Janet Fox, SVP, director of sourcing of JC Penney and chair of the USA-ITA

Janet Fox, SVP, director of sourcing of JC Penney and chair of the USA-ITA

Modern day sourcing demands that retailers control their inventory and supplier matrix, while keeping tabs on the growing list of manufacturing hot-spots. just-style news editor Joe Ayling discusses the challenge with JC Penney sourcing boss Janet Fox.

The sourcing hub of Hong Kong is an apt meeting place for a sit down interview with Janet Fox, JC Penney's SVP & director of sourcing and chair of the US Association of Importers of Textile & Apparel (USA-ITA).

She has just stepped offstage after presenting to hundreds of delegates at Prime Source Forum, and without so much as a coffee adapts to a more intimate discussion with just-style. Accompanied to the interview with USA-ITA president Julia Hughes, we sit in a triangle of leather sofas in Prime Source's media room.

In both her responsibilities, Fox's remit is to free the flow of garments from global sourcing hot-spots to the US, making Hong Kong the perfect base. Both Fox and her colleague are demanding the Obama administration gets its priorities right when it comes to textiles and apparel, especially now the President's Health Care Bill has been dealt with.

Unsurprisingly, Fox is resolutely anti-protectionist, and insists that wherever apparel manufacturing moves next, it should not be back to the US. "That business has left the US and it will not come back, just like it has left Japan and will not come back," she tells just-style.

Retailers learn lesson
It is the second consecutive year that Fox has appeared at Prime Source.

In 2009, with the global economy in a critical state, Fox presented the case for a Government rescue for ailing retailers. This year, speaking to just-style at the sidelines of the event, she painted the picture of a retail industry that had learnt its lessons.

She says: "The economic crisis taught retailers a lesson on how much inventory they really need sitting on their shelves in store, and it really made us focus on better store strategies, inventory management, and being able to read sales and chase orders was the norm last year and has really become the standard now of how you do business.

"The days of bulk ordering your whole season, or 70% of the season, are really over at companies like JC Penney. We work closely with a very tight matrix of suppliers and partner with them on production planning all the way back to the raw materials and pre-positioning our materials so that you can react much quicker than in the past."

Fox has held her current role at JC Penney since March 2008, and in addition to sourcing has experienced the retail, textile and apparel sides of the business for 25 years now.

Chinese currency issue
In Fox's presentation to the forum this year, she advises Washington congress members calling for the Chinese Government to allow its currency to rise in value against the dollar to "back down a little".

"I don't think the US consumer is quite ready yet to pay higher prices for apparel and textiles out of China," she tells delegates.

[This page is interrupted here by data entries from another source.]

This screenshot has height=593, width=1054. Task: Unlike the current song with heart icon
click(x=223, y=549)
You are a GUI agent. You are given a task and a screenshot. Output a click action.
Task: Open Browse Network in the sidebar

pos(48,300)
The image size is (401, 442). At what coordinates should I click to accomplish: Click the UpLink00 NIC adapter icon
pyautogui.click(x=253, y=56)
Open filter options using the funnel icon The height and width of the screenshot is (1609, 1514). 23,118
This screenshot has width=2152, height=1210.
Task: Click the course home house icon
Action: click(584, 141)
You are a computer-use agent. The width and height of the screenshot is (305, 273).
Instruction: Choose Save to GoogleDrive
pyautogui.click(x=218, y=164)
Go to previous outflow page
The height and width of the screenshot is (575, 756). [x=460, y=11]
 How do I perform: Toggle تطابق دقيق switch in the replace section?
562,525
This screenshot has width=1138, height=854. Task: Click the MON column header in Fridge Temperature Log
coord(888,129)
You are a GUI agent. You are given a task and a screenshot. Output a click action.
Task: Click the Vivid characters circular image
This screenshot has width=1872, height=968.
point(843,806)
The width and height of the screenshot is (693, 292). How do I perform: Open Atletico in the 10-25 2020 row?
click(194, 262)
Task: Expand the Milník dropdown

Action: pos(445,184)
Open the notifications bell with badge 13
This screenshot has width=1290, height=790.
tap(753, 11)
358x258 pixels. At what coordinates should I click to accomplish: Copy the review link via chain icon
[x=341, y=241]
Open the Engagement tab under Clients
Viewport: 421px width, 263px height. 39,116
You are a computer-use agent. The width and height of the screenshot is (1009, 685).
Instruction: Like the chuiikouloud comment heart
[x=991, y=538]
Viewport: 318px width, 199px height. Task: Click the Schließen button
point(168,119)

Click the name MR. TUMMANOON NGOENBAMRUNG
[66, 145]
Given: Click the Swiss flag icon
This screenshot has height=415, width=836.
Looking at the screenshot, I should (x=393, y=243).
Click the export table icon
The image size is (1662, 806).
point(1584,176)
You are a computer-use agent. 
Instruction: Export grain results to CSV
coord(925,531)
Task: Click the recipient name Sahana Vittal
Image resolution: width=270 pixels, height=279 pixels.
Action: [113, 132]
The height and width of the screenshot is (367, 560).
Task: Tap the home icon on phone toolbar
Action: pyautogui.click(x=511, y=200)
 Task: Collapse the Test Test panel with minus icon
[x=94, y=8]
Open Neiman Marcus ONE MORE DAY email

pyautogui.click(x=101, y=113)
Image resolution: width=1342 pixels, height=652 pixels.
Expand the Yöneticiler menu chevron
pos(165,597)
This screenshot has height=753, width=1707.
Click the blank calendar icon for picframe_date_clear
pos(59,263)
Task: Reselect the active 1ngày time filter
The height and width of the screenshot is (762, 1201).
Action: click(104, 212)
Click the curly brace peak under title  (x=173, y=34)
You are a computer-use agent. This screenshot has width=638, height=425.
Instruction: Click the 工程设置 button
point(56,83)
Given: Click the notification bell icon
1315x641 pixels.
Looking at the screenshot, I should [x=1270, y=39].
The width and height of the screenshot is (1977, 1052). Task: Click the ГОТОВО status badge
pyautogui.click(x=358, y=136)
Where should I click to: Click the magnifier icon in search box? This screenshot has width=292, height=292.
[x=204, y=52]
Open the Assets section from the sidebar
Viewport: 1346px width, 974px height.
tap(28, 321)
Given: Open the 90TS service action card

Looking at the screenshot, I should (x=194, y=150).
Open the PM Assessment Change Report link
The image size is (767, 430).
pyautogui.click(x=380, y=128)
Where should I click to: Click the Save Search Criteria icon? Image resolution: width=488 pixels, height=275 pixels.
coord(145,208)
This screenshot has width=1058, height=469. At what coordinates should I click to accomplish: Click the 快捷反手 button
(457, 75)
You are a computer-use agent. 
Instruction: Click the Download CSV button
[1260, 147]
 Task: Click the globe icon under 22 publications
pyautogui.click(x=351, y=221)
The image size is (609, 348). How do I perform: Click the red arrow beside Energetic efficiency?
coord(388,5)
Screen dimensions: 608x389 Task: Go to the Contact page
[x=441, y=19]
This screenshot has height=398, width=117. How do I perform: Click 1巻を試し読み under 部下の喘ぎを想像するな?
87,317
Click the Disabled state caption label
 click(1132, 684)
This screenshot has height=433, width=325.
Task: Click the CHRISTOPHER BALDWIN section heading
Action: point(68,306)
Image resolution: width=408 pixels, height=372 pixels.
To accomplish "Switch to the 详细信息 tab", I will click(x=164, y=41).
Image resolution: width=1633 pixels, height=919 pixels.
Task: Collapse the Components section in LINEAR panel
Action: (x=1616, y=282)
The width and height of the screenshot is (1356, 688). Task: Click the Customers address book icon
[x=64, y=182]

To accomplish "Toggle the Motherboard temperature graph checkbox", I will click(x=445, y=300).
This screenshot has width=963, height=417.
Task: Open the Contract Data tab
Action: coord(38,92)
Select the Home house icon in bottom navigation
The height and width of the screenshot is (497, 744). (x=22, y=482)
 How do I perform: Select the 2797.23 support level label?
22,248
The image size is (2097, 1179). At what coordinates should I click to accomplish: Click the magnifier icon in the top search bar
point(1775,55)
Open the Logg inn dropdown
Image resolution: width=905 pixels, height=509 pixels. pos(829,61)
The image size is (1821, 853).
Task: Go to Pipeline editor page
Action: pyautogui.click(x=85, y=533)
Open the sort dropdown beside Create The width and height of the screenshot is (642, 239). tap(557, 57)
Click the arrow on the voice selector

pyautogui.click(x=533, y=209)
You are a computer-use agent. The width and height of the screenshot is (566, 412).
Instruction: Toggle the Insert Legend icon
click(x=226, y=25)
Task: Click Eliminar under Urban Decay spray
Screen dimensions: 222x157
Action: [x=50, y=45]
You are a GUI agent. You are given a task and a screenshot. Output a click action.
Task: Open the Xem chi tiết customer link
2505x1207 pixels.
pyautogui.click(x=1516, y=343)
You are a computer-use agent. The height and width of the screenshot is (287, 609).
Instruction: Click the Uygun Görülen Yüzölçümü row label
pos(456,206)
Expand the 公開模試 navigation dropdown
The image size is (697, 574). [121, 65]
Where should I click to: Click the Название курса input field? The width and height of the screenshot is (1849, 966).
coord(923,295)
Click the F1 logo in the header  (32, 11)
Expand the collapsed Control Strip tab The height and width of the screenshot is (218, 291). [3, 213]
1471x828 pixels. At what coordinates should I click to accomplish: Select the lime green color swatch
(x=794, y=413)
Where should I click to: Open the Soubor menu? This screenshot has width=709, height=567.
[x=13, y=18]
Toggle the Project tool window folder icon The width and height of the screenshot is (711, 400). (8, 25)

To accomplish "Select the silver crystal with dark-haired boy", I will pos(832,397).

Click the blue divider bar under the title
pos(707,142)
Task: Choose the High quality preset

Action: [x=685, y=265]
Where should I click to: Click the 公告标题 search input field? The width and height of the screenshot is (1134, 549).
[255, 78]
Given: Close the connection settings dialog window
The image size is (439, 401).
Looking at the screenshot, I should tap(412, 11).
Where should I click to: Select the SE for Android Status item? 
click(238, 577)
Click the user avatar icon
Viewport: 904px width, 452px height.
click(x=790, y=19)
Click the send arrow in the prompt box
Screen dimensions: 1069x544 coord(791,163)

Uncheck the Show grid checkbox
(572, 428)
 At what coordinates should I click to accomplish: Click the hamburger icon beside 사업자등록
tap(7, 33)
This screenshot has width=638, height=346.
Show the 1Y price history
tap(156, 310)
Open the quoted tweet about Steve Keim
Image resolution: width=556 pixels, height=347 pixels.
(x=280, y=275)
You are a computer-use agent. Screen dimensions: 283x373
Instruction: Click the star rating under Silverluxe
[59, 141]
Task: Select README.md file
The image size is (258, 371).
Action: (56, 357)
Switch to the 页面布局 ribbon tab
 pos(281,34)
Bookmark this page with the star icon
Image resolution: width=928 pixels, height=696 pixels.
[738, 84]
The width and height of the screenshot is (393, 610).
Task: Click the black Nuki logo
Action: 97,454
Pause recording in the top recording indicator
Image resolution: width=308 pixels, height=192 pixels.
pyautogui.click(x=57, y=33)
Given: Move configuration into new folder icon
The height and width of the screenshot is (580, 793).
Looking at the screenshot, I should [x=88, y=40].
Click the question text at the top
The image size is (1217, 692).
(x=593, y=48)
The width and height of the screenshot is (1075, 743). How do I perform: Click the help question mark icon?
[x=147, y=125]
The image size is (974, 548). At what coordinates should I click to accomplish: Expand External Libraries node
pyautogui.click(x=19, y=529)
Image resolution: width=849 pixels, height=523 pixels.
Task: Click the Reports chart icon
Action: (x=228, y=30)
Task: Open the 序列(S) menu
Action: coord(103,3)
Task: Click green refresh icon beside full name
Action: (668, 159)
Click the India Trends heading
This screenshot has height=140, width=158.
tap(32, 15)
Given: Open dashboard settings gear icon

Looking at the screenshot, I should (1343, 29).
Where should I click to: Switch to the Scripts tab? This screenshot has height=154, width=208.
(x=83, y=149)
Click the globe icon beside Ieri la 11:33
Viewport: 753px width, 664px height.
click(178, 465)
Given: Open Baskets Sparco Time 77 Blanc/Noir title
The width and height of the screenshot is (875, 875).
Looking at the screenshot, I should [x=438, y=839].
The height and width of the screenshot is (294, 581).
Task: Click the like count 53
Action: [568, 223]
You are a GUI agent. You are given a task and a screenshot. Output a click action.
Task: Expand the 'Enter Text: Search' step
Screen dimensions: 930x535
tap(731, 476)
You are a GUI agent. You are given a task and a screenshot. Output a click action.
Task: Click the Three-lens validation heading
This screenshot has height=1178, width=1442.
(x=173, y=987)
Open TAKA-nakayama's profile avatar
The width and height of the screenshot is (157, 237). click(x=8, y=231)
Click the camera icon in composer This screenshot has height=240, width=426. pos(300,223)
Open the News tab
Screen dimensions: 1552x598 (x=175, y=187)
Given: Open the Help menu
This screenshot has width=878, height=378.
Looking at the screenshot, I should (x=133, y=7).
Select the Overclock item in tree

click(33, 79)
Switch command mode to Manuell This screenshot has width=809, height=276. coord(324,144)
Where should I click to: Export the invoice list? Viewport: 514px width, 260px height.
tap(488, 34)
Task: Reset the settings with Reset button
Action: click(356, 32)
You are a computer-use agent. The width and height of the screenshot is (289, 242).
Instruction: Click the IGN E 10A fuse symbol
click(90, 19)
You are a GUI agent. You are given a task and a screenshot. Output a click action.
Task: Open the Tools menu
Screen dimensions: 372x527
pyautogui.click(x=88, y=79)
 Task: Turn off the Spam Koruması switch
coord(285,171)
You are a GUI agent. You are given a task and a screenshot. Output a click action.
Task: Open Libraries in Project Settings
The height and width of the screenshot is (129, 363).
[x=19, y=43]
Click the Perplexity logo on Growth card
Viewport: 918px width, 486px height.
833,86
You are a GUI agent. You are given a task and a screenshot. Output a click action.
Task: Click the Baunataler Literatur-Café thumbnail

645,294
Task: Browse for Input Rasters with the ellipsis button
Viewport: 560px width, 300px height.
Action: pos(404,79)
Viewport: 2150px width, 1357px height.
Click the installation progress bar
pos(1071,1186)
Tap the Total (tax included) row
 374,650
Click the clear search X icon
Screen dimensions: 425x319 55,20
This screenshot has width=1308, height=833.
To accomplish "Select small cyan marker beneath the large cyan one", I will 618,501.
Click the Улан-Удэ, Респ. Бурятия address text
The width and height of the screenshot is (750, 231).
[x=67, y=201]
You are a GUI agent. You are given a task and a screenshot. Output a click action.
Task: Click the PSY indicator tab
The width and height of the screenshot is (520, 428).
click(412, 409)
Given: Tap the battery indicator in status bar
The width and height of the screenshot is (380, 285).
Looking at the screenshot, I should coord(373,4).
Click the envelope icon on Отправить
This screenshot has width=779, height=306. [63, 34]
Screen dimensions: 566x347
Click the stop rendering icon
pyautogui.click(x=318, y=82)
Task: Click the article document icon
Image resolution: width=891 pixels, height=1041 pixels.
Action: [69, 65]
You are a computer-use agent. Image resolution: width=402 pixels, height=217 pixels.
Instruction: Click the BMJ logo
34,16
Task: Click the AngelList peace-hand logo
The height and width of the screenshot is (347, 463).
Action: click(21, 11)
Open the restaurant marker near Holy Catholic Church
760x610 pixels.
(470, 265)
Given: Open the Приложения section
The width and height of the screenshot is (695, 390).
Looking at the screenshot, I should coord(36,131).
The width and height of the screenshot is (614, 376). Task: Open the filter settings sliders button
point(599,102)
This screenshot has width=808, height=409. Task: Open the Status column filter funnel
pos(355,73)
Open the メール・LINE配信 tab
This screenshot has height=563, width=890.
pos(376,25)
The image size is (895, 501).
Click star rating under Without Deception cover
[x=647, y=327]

However, she later tells just-style that despite this, importers have their eggs in sufficient baskets to withstand a revaluation of the Yuan, and the higher export prices it would lead to.

"While China is one of the more efficient countries of origin it's not necessarily the most inexpensive, even today, to do business in. There are some products other than textiles and apparel that you're not able to move out of China as quickly though," she says.

Multi-sourcing
So which countries are breathing down China's neck when it comes to sourcing footwear and apparel? Fox identifies Bangladesh and Indonesia as leading the charge.

She says: "When you look at Bangladesh, there's a lot of opportunity. It's the lowest labour cost market there is at the moment, there is an ample and able workforce there, labour costs are low and the country's largest export is apparel.

"Another is Indonesia, which I think will grow even more if we can get some raw materials production there. We need some more fabric mills, and more localisation so there can be virtual verticalisation of the industry. In regard to factories, Indonesian factories are second to none."

The objectives of the USA-ITA are unlikely to fall on deaf ears in Washington with Fox at the helm. She brings a healthy mixture of American spirit and global perspective to the table.

Of particular interest currently are garment makers in Haiti, and the setting up of effective reconstruction opportunity zones (ROZs) in Pakistan.

Fox says: "This was something [ROZs] that was initiated during the Bush administration, and it was ill-conceived at the time as to where they wanted to put these ROZs, including on the Afghan border. These were places nobody would put a factory.

"There's been a lot of work done on trying to ensure that doesn't just become a hollow gesture Bill, because right now special interests are trying to carve out the products that they actually make there, which is predominantly cotton product.

"If you really want to help Pakistan now, the infrastructure's in place for textile and apparel."

Therefore, Fox clearly believes there is scope for sourcing outside the giant Chinese market, with Bangladesh, Indonesia and Pakistan among many other rising destinations.

It seems that while importers need to develop far-reaching supply chains, the mechanics of post-recession retailing are leaner than ever.

Striking this balance requires a very smart Fox.